- _Text to read_

START

That's a good start @kwrooijen, I did some more thinking and refined what you have into this.

Firstly some ideas:

  1. It strikes me that the keydox vocabulary might as well be self documenting, so it documents its own format. That's what I've tried to do below.
  2. It should support end user extension with arbitrary data, hence all our keys should be namespace qualified. This convention also means when looking at keydox example configs it's clear what data is a keydox definition, and what data can be end user specified.
  3. I think when rendering the docstring the format of the string is important, e.g. plain-text vs a subset of markdown (I'd suggest only inline styles), extensible to potentially others too. This could be done through a tagged #keydox/markdown literal, but I'm currently undecided on that.

I think that gives us something that looks like this:

{
 :keydox/doc {:keydox.doc/format :keydox.format/plain-text
              :keydox/doc "An edn string providing a keydox documentation string for the specified key."
              }

 :keydox.format/plain-text {:keydox/doc "Indicates the :keydox/doc string is formatted as plain text."}

 :keydox.format/markdown {:keydox/doc "Indicates the :keydox/doc string is formatted in the keydox markdown subset."}

 :keydox.doc/format {:keydox/doc "The format/encoding of
 the :keydox/doc key. The value should be a namespace qualified
 keyword, that provides a hint on how to render the contained string.

END

- _Data_

START

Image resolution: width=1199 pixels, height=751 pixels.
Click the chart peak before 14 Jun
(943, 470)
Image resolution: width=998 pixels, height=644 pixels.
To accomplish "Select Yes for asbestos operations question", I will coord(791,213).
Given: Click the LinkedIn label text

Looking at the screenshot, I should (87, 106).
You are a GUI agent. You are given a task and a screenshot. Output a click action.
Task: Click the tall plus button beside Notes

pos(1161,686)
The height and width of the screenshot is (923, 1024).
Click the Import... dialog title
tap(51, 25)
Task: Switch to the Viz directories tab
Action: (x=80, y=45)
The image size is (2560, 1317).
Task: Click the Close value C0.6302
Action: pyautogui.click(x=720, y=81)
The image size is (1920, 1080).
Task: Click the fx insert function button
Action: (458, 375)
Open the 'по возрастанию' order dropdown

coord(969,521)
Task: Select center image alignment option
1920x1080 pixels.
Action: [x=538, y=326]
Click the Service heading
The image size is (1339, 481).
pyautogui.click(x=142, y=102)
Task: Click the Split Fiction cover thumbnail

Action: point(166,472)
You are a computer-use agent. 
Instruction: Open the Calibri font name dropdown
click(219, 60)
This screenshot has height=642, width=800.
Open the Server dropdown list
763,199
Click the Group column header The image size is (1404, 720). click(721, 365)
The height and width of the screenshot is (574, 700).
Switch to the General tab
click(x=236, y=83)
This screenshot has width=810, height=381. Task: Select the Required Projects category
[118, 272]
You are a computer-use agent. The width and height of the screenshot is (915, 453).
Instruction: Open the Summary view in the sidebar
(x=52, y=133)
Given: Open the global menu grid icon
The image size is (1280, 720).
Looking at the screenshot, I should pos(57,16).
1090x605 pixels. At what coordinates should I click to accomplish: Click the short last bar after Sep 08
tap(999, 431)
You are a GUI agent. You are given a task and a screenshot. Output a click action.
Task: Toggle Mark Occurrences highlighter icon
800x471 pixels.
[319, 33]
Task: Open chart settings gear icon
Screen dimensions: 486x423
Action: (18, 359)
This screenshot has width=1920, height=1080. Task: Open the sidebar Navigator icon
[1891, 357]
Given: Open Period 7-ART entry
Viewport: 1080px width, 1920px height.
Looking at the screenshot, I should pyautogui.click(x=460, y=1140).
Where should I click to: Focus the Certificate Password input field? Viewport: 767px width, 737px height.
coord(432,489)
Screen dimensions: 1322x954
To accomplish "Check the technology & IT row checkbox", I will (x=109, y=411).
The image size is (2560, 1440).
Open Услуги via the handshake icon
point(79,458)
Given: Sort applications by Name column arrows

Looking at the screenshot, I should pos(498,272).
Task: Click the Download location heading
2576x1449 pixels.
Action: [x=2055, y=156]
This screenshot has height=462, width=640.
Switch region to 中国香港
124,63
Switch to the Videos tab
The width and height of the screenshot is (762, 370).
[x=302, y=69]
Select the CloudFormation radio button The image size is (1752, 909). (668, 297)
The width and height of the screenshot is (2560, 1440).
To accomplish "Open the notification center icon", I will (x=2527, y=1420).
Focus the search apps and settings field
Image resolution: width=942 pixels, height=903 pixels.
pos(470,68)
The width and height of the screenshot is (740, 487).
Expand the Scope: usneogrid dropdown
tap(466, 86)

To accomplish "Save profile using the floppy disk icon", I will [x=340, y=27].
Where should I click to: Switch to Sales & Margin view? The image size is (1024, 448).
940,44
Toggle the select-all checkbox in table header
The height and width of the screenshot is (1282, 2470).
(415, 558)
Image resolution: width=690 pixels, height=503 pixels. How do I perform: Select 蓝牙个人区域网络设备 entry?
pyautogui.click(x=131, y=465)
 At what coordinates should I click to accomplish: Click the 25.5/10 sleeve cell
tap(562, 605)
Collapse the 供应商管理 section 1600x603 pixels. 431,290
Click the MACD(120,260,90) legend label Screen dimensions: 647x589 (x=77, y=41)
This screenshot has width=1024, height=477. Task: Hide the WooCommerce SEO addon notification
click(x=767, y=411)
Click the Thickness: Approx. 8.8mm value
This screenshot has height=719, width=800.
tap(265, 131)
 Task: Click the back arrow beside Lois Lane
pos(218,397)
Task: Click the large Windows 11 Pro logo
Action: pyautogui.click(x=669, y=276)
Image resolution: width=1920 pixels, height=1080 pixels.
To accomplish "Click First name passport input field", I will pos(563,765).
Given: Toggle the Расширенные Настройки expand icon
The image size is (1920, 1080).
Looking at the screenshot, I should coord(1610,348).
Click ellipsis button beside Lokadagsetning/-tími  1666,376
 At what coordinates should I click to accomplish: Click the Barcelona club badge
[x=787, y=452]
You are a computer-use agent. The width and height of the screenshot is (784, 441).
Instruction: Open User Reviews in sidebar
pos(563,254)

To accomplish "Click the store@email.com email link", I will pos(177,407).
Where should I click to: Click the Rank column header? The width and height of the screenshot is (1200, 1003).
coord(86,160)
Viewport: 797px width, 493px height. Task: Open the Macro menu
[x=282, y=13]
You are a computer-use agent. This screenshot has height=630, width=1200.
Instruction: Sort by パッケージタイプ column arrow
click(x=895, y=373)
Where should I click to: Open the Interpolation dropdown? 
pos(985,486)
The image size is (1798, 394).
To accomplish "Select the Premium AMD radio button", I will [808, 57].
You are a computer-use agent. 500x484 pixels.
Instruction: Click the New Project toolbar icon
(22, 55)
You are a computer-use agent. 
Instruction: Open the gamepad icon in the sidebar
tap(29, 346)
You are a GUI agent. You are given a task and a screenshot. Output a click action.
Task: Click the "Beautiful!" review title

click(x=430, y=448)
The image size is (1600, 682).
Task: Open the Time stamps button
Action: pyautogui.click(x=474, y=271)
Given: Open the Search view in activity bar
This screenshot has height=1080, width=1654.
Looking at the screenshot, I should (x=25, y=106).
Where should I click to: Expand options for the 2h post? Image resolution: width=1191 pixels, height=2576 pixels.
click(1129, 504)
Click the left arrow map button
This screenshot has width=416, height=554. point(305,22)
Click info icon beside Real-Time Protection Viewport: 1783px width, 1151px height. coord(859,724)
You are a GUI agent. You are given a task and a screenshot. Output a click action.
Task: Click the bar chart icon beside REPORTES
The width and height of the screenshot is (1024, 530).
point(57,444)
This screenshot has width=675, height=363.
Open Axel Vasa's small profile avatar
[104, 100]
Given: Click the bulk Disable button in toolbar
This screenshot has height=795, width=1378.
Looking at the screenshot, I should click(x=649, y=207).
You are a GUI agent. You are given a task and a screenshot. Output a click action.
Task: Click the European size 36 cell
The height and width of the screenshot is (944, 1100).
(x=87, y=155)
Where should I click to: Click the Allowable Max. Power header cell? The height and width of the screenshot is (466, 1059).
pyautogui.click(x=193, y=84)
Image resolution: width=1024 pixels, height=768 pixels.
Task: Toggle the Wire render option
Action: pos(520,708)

END

- _Problems and tasks_
- A) Can you rewrite the paragraph of the keydox post that begins "It should support end user extension" as a short list that keeps its main facts?
- B) Could you take the keydox post further from the point where it stops?

- _The answers_
- A)
- Keydox should let end users extend it with arbitrary data.
- For that reason, all keydox keys should be namespace qualified.
- This convention also makes clear, in keydox example configs, which data is a keydox definition and which data an end user can specify.

- B)
 If this is unspecified it is assumed to
 be :keydox.format/plain-text."}

 ;; documenting unnamespaced keys is supported 
 :doc {:keyox/doc "Used by the clojure core language as a key that holds a docstring as metadata on a var"}
 }

I was imagining that we'd also define as part of the standard that a well known file is placed at the root of the resource path, like duct_hierarchy.edn or data_readers.clj. I'd suggest keydox.edn or perhaps keys.edn. The tooling to locate these definitions files should I think also allow for multiple keydox.edn files to be present, like is done for duct_hierarchy.edn. I don't think they should be meta merged though; instead I think all resources should be found and iterated over. This would allow potentially many definitions for the same key from different vendors (resource paths). That I think would be fine; though we may also want a way to disambiguate where the definitions are coming from. I'd suggest some kind of :keydox/defined-by key or perhaps tooling can just fall back to using the resource path to disambiguate definitions?

I think it would be good to keep the vocabulary terms pretty minimal, though one thing I was thinking that would be beneficial is providing a bit more structure to the presentation layer, when it's eventually rendered into a component docs site for example.

It's just a bag of unstructured keys, with no way to distinguish minor keys that are just implementation details from major ones that people want to look for. This is what I was alluding to having on a slack, some way to organise the presentation of these keys. I still think the keydox format should follow the simple :key.to.be/documented {:documentation :metadata ,,,} format, but that the extra presentational structure should be encoded in the references.

The obvious way is just sorting the qualified keys in the rendering of them, which will essentially group them adjacently by their namespace prefixes, but again unimportant keys will drown out the ones you want to be more salient. So I did wonder if we should provide a way to group or tag keys together e.g. :keydox/tags and provide a way to organise tag groups.

I'll leave it here for now, rather than going too deep without your thoughts on this. What do you think?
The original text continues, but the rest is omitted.